For More Info Call Free Speech/ STR Hotline: 212. 358-5774

Unlicensed Community Radio Station Returns to the Airwaves and Announces Lawsuit after Threatened with Raid

Members of "Steal This Radio," an unlicensed radio station in Lower Manhattan, will switch their transmitter ON at a public press conference at noon on Wednesday, April 15 at the George Washington statue at 26 Wall Street and Nassau. On the same day, FREE SPEECH will file a lawsuit against the FCC for violations of its constitutional rights.

In defense of First Amendment rights, an organization called FREE SPEECH, composed of members and listeners of STEAL THIS RADIO, is filing a suit against the FCC for violations of the First Amendment. "We want the world to know that the first amendment is not rhetorical, but real. We want the world to know that free speech and the FCC are at odds with one another, and if this country is still about democracy, that FREE SPEECH will win," says Robert Perry, the group's attorney.

On Thursday, March 5th, an agent of the FCC visited the neighborhood of STEAL THIS RADIO and threatened to raid the station with Federal Marshals if the station was not "brought into code," which means broadcasting no more than 200 feet. The agent claimed that he was responding to a signal interference complaint made by Hofstra University's radio station, WRHU. When WRHU was contacted to verify the FCC's claim, station manager Bruce Avery stated that no formal complaint had been made on behalf of the station, nor was he aware of any signal interference. Moreover, he said, the Lower East Side is not part of WRHU's "primary or secondary signal contour".

The FCC's move to shut down Steal this Radio is part of a nationwide crackdown on micropower radio in an attempt to silence community groups accessing the airwaves for non-commercial cultural, social, and civic purposes. Despite recent statements by FCC Chairman Kennard that express interest in diversifying the airwaves via micropower radio, and his concern over the increasing concentration of corporate ownership of radio stations, in practice the FCC has stepped up its attack on unlicensed stations.

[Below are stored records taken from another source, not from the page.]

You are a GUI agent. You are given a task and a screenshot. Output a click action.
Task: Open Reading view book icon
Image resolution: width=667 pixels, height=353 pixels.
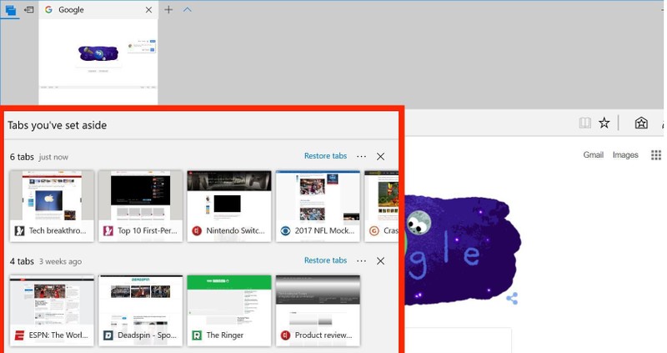coord(585,123)
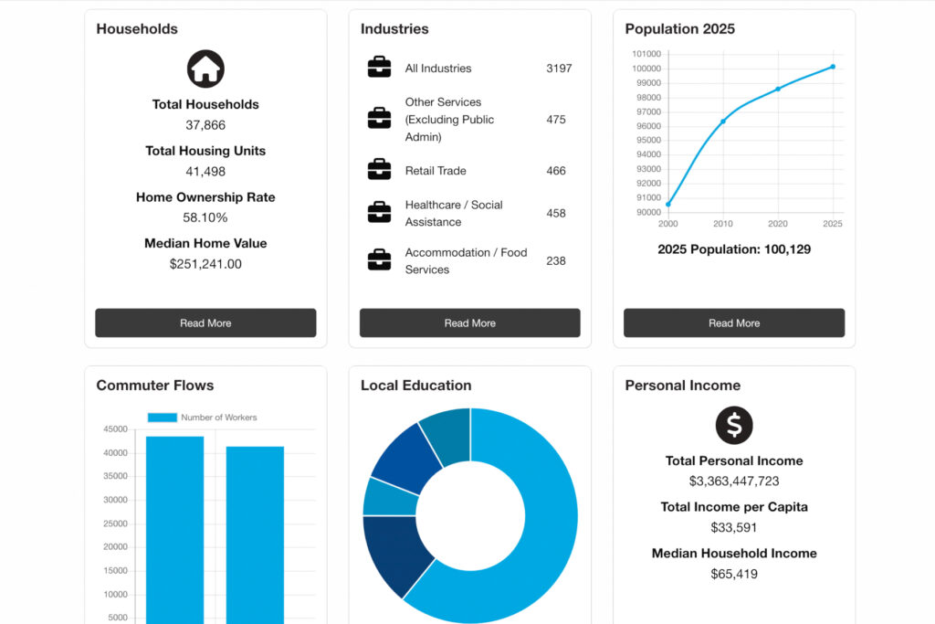The width and height of the screenshot is (935, 624).
Task: Select the 2025 data point on population chart
Action: tap(833, 67)
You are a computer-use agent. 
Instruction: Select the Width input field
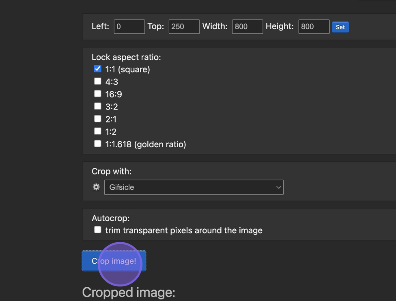pos(248,26)
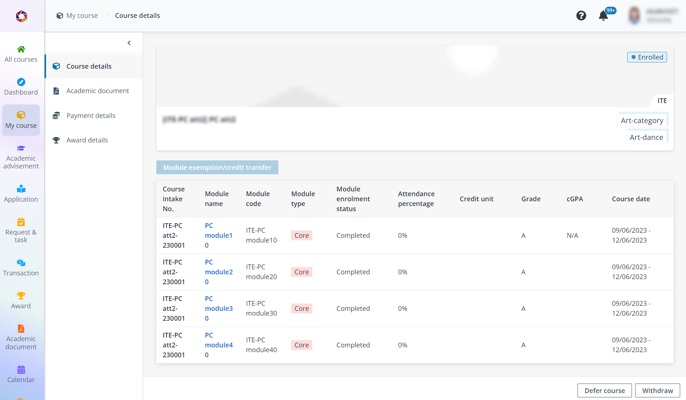
Task: Open the Award trophy sidebar item
Action: [x=21, y=300]
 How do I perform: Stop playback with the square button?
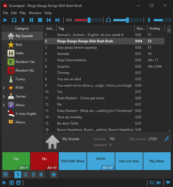pos(40,20)
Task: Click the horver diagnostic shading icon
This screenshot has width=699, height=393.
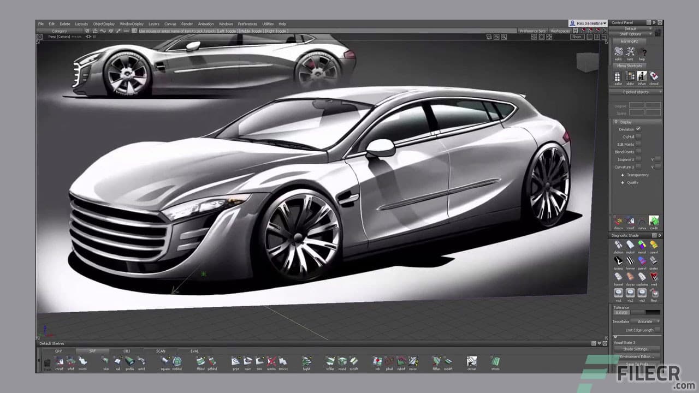Action: click(630, 259)
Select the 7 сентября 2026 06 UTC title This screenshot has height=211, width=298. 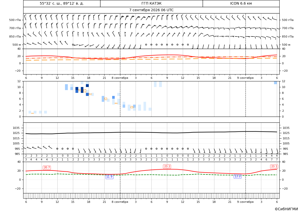pos(151,10)
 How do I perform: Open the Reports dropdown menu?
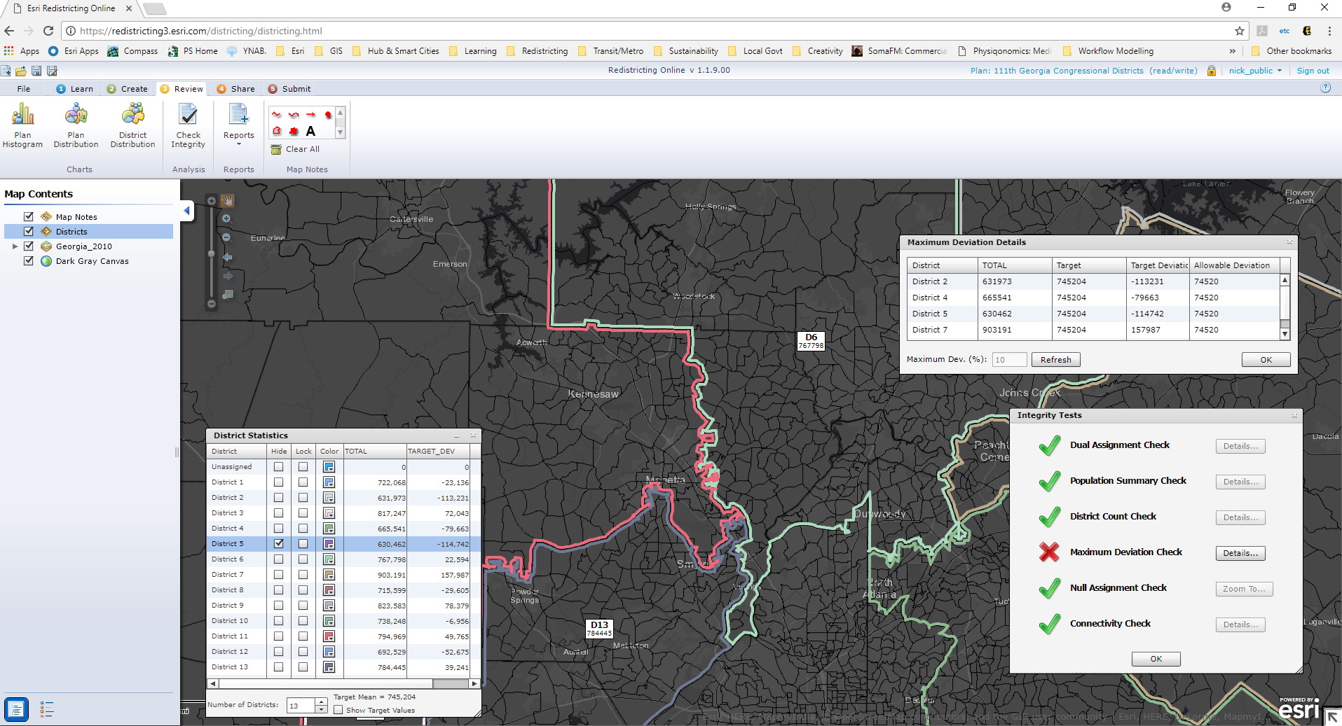(239, 126)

The number of unlicensed radio stations has steadily increased since the FCC abolished the low-watt license category in 1978. More than 1,000 micro-broadcasting stations are currently on the air nationwide, and are active in a movement to enable community groups to access the publicly-owned airwaves without fear of harassment, fines or imprisonment. In solidarity with the movement, three stations which the FCC has recently harassed are going back on the air on April 15: Steal This Radio, Radio Free Allston in Allston, Massachusetts, and 87x in Tampa, Florida.

"Corporate consolidation trends in media have greatly narrowed the scope of what kind of news and music is available on the FM dial," said DJ Chrome. "As ever more New Yorkers become frustrated with this corporate homogenization, the need for community radio stations which reflect the diversity and culture of our neighborhoods increases. This is about civil rights, about a growing movement to challenge the injustice of the Federal government. The case is clear. This is about Free Speech versus the FCC."